Use STRICT when downstream code depends on the typed fields; use PERMISSIVE when you prefer to keep the raw text and recover manually.

Non-dict content

JSON/YAML bodies are not always mappings. With handle_non_dict=True (the default) a scalar or list body is wrapped as {"value": ...}, so a value field on your model captures it. With handle_non_dict=False, non-dict input is discarded; only raw_content is set and typed fields keep their defaults:

@parse_as_yaml(strategy=ParseStrategy.PERMISSIVE, handle_non_dict=True)
class ScalarWrapperContent(BaseContent):
    """Content that wraps scalar YAML values in {'value': ...}."""

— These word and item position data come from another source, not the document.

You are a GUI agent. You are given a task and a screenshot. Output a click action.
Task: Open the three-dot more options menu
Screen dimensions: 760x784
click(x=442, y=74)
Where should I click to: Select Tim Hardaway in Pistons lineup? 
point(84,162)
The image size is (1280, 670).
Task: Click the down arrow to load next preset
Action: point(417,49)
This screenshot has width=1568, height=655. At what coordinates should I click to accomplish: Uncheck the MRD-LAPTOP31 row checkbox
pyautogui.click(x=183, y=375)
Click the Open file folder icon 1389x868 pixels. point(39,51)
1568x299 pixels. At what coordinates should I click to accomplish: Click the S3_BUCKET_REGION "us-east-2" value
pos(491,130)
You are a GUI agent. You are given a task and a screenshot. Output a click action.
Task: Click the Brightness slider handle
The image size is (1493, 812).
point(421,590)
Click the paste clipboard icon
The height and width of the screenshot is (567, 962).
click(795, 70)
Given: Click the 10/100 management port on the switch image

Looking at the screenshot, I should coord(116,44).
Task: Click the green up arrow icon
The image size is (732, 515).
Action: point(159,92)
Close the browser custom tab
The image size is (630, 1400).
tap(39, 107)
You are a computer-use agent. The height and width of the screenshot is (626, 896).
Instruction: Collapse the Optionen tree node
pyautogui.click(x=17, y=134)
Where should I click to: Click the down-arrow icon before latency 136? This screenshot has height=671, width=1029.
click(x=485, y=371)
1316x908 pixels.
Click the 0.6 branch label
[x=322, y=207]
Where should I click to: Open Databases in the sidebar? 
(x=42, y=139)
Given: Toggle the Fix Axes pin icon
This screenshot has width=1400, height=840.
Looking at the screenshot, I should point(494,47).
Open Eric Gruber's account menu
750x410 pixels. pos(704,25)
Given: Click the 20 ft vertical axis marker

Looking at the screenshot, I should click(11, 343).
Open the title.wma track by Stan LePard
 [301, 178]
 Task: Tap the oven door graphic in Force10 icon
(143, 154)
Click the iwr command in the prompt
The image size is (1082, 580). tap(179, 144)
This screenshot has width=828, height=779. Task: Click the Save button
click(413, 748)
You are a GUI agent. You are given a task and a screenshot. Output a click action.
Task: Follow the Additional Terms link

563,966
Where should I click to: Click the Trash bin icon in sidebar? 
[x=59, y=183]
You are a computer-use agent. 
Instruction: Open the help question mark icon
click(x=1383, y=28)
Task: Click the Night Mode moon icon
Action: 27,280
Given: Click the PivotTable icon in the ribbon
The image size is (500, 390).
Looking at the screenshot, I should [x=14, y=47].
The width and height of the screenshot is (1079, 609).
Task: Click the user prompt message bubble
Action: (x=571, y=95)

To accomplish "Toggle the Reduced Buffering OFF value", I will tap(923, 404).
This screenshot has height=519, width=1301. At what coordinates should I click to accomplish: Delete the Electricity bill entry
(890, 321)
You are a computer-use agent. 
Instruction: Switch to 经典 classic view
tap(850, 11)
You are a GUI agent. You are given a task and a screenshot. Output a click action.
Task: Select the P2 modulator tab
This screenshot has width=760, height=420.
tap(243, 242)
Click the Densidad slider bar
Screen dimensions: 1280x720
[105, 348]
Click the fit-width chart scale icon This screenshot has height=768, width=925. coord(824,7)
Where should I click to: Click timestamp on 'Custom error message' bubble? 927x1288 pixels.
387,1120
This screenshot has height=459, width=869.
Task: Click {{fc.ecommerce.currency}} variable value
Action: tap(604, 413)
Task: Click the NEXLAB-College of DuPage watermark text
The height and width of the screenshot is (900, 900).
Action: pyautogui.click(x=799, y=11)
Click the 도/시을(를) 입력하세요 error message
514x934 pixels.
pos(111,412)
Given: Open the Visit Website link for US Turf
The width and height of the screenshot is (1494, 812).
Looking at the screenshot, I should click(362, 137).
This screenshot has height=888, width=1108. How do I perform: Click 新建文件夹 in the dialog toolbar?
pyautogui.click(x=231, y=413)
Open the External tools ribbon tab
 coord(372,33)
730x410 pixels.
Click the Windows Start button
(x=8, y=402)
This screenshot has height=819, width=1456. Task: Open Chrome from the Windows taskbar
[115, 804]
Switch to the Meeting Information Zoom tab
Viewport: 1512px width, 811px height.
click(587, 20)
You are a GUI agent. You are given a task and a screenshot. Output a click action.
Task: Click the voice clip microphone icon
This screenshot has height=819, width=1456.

    value: str | int | float | bool | None = None


@parse_as_yaml(strategy=ParseStrategy.PERMISSIVE, handle_non_dict=False)
class ScalarNoWrapContent(BaseContent):
    """Content that doesn't wrap scalar values (will fail on scalars)."""

    message: str | None = None

Structured-output blocks from a schema

To validate block content against an arbitrary Pydantic schema (the streaming equivalent of structured output), generate the whole block type from the schema. The examples package ships a create_structured_output_block factory that builds metadata and content models around any BaseModel:

class PersonSchema(BaseModel):
    """Simple person data schema."""

    name: str
    age: int
    email: str
    city: str
# Create the specialized block type
PersonBlock = create_structured_output_block(  # noqa: N806
    schema_model=PersonSchema,
    schema_name="person",
    format="json",
    strict=True,  # Strict validation
)

# Create syntax and registry
# The syntax will extract metadata and content classes from the block automatically
registry = Registry(syntax=DelimiterFrontmatterSyntax())
registry.register("person", PersonBlock)

# Create processor
processor = StreamBlockProcessor(registry)

strict=True rejects blocks whose payload fails schema validation; strict=False falls back to raw_content. The factory also supports YAML payloads:

# Create the block with YAML parsing
ConfigBlock = create_structured_output_block(  # noqa: N806
    schema_model=ConfigSchema,
    schema_name="config",
    format="yaml",  # Using YAML!
    strict=True,
)

The factory lives in the examples package (blocks/agent/structured_output.py), not the core library; copy it into your project and adapt it.